What clouded the issue was that Mary’s illness did not follow a consistent pattern or conform to a known disease. It was linked to recurrent episodes of amenorrhoea, depression and eventual restoration of the menstrual cycle, but this sequence was not invariably mentioned (though it may have been present) in the brief accounts and references to her bouts of illness. It was roughly seasonal, coming on most severely in the fall and early spring, yet it did not appear every year, or at least not in a severe enough form to be recorded. And it sometimes struck in the winter and summer months as well. The symptoms varied widely from one attack to the next, and the only name given to the disorder, melancholy or melancholia, referred primarily to Mary’s emotional state and did not take into account the wide range of other complaints that accompanied it.

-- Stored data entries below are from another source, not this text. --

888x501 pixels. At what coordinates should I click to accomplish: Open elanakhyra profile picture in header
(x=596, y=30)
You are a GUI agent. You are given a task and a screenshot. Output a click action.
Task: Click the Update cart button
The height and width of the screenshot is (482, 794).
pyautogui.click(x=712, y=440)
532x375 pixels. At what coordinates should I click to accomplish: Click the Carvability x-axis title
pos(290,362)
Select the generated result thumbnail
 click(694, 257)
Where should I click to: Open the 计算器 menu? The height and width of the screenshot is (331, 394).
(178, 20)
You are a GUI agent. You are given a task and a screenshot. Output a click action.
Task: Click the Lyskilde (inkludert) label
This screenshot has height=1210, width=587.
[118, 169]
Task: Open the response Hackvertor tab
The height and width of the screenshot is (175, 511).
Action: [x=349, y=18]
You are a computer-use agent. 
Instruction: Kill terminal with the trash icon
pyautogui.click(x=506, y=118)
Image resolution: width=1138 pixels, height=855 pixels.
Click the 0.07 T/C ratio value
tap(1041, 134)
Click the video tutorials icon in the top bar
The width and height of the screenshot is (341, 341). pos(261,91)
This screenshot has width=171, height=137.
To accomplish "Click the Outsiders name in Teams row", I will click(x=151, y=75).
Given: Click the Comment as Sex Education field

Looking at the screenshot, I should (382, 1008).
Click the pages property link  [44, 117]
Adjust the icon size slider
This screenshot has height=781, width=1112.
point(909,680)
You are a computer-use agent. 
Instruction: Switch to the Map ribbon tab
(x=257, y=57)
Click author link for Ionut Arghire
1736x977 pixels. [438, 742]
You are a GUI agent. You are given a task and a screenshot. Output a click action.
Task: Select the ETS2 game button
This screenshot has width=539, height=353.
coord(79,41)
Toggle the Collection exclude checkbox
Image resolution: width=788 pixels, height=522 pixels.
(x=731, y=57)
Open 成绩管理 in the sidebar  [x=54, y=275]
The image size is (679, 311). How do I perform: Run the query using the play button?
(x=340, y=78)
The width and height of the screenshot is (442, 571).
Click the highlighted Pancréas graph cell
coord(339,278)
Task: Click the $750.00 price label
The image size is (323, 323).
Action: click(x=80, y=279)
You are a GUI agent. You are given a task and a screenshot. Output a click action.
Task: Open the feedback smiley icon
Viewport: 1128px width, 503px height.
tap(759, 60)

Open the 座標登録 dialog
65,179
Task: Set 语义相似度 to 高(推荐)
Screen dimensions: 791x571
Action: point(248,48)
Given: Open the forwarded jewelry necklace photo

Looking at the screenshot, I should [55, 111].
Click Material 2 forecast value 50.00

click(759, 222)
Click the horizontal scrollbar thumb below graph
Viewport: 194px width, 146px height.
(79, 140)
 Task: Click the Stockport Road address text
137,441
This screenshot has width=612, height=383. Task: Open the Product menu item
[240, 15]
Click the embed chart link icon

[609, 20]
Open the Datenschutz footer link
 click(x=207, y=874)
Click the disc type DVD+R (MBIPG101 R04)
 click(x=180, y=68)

Mary had been seriously ill twice since she entered her twenties. In December of 1537 and January of 1538 she was sick for at least several weeks, falling ill at Christmas and growing steadily worse until by New Year’s Day “she could neither sit nor stand but was fain to go to her bed, for faintness.”15 As usual Dr. De la Sà was cautious in his treatment, asking for “more counsel” before prescribing any medicines and turning to Henry’s physician Dr. Butts for his experienced opinion as “he had been with her in such cases in times past.” She was sick again in March and April of 1542, of a “strange fever” that weakened her and brought on heart palpitations, and so debilitated her that at times “she remained as though dead.”16 According to Chapuys she was in “extreme danger,” and Henry was sending frequently for news of her condition.17 By the first week of May she was out of danger, though by no means completely recovered.18
By the time she was twenty-six, when Marillac was instructed to makeinquiries about Mary’s suitability as a wife for Francis’ son Charles, duke of Orleans, her reputation for weakness and possible incapacity for child-bearing was well established. He was told to find out whether she was able to bear children and to ask her physician, if possible, “if this melancholy which she has so long worn has not brought on some malady which might prevent her having issue, as is said.”19 Marillac went to his usual source, the chamberwoman who had served Mary for years. What she told him added to the confusion about the nature, gravity and frequency of Mary’s disorder. When Katherine was first set aside, the woman said, Mary was “sick with melancholy,” but after being “visited and comforted by the king,” she soon recovered and had shown no symptoms of the affliction since. It is understandable that the chamber-woman would want to minimize Mary’s condition in hopes of enhancing her chances for marriage, but what the apothecary Juan de Soto told Marillac is less easy to reconcile with the other evidence about Mary’s complaints. He never gave Mary anything but the lightest medicines, he told the ambassador, “which she took more often because it was her father’s command than because she needed them.”20 These accounts, plus Mary’s active way of life and personal energy, made Marillac wonder whether the gossip about her debility was exaggerated.
Yet as Mary entered her late twenties the doubts about her health grew greater, and she became more and more convinced that she was destined to live and die a superfluous, unmarriageable spinster. These dark speculations undermined her composure and embittered her view of the future. In time they too would take their physical and emotional toll.